The proposed catalytic mechanism of HpMTAN. The colored hydrogen atoms represent the protons that are involved in the enzymatic reaction determined by the neutron structures. Briefly, the catalytic reaction is initiated by D198 protonating the N7 of the adenyl moiety. Delocalization of electrons in the adenyl moiety leads to bond elongation of the N-ribosidic bond, consequently forming an oxocarbenium ion intermediate. A bound water molecule then will attack the C1′ of the ribosyl moiety and will donate a proton to the N9 of adenine after the N7 proton is shared.

Fig. 4.

Positioning of the nucleophilic water molecule in the substrate complex. The nuclear and X-ray 2Fo-Fc maps are contoured to 1σ. The nuclear 2F_O-F_C map is presented in light blue, and the X-ray 2F_O-F_C map is presented in green. The positioning of the nucleophilic water molecule is afforded by hydrogen-bonding interactions with the carboxylate moiety of E13 and the guanidinium moiety of R194. The hydrogen-bonding interactions with the two residues allow one lone pair of electrons of the water molecule to be positioned near the oxocarbenium ion intermediate to allow nucleophilic attack at the C1′ position of the ribose moiety as indicated by the arrow.

Fig. 5.

The observed positions of deuterium atoms in the adenine-binding pocket of HpMTAN-D198N for the inactive binary substrate complex.

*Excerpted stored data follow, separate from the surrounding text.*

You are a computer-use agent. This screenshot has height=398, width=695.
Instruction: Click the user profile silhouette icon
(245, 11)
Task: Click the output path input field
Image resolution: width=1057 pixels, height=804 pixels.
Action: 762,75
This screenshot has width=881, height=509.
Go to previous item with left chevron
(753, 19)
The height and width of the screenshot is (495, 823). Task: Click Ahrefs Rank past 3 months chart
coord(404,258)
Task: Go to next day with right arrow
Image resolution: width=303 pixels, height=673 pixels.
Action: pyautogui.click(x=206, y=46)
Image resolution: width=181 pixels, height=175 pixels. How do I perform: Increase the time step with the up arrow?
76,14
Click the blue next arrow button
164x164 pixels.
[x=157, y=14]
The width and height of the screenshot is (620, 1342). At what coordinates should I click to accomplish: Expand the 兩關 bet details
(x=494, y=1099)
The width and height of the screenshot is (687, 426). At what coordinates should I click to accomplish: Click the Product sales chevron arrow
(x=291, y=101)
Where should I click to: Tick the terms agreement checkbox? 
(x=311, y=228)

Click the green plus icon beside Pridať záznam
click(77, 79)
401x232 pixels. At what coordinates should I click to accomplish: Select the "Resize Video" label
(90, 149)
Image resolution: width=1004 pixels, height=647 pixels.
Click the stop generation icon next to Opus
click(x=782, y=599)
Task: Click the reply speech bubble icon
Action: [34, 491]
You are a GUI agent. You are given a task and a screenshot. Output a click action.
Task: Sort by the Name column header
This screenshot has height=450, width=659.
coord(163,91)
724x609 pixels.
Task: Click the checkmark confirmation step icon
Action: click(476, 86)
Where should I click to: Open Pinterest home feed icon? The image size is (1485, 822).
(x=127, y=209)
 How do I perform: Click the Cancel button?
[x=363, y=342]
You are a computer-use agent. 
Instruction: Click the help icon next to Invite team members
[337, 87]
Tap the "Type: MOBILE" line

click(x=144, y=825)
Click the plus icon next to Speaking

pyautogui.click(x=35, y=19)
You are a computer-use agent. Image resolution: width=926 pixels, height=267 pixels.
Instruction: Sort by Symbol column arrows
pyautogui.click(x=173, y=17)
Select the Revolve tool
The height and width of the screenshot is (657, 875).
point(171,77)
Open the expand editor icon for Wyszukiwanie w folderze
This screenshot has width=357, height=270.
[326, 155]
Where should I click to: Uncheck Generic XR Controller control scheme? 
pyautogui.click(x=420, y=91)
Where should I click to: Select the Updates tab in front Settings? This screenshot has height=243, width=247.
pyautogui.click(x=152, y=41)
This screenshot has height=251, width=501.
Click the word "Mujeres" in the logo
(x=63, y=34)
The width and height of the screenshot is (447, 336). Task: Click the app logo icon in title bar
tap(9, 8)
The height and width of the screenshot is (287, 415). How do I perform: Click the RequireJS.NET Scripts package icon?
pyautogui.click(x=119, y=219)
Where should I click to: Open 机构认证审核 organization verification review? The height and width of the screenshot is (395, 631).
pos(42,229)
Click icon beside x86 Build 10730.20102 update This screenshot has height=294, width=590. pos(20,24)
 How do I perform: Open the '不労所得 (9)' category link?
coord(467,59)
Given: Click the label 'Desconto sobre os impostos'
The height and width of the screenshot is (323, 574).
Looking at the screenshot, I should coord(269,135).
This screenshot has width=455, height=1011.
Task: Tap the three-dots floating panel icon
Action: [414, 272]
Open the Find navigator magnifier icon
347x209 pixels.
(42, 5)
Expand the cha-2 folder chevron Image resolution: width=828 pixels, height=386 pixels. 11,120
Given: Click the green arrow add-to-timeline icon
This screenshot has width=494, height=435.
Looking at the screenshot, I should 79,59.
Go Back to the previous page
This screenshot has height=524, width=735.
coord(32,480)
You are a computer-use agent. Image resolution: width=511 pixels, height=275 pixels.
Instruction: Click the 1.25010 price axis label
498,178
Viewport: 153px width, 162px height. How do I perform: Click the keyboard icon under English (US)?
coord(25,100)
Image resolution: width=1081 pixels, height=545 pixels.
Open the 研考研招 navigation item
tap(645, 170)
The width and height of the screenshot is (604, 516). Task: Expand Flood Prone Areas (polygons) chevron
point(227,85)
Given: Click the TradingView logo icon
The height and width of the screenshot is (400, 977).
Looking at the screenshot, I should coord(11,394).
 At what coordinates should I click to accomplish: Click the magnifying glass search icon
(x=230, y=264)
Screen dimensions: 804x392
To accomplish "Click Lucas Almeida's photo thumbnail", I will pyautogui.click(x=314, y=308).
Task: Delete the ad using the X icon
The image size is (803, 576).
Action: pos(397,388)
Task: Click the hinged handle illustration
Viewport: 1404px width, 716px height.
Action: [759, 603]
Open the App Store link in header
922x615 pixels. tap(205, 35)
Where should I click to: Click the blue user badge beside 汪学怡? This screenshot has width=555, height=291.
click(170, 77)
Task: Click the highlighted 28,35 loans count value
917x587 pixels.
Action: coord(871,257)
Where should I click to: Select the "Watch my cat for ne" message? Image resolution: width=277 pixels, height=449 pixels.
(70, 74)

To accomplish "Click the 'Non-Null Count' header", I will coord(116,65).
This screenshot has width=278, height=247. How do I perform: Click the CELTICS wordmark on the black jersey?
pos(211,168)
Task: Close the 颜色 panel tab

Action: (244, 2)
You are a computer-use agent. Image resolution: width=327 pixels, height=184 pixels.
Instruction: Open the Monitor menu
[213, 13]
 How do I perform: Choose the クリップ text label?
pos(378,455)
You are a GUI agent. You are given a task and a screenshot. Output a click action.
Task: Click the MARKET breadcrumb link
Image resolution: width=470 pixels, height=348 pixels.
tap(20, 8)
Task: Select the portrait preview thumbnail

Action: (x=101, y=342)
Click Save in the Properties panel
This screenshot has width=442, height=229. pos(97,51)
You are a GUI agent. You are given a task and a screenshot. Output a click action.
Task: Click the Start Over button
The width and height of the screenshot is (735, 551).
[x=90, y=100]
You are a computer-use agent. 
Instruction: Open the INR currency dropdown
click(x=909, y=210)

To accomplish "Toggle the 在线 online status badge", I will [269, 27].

In both panels, the 2F_O-F_C for the nuclear and X-ray density is contoured to 1σ and is represented in light blue and green, respectively. (A) Due to the D198N variant, the hydrogen of the hydroxyl group of S197 is reoriented to interact with a bound water molecule. (B) The interactions between the water molecule and the conserved F208 residue.

Fig. 6.

The hydrogen-bonding interactions observed for the nucleophile in the presence of the fully and early dissociative transition-state analogs. The 2F_O-F_C nuclear and X-ray maps are contoured to 1σ and represented in light blue and green, respectively. (A) The deuteron positions of the nucleophile and the various hydrogen-bond interactions with p-ClPh-Thio-DADMe-ImmA are shown. Additionally, the 2F_O-F_C nuclear maps show a protonated ammonium in the pyrrolidine moiety of the DADMe-ImmA analog. (B) Positioning of the observed deuterium atoms for FMA and the unusual orientation of the nucleophile in the HpMTAN/FMA neutron structure. In the FMA complex the deuterium atom of the 3′ hydroxyl of the ribose moiety is in an unexpected position that disrupts the hydrogen-bond interaction with Oδ2 of E175 that was observed in all the other neutron structures.

Fig. S1.

The high-resolution X-ray structure of the p-ClPh-Thio-DADMe-ImmA analog demonstrates the tetrahedral geometry of the N1′ atom. The ImmA compound and active site residues coordinating the nucleophilic water molecule are shown by yellow and green carbon atoms, respectively. The F_O-F_C omit density in which the ImmA compound, each residue, and the water molecule were omitted from the map calculation is shown at 3σ.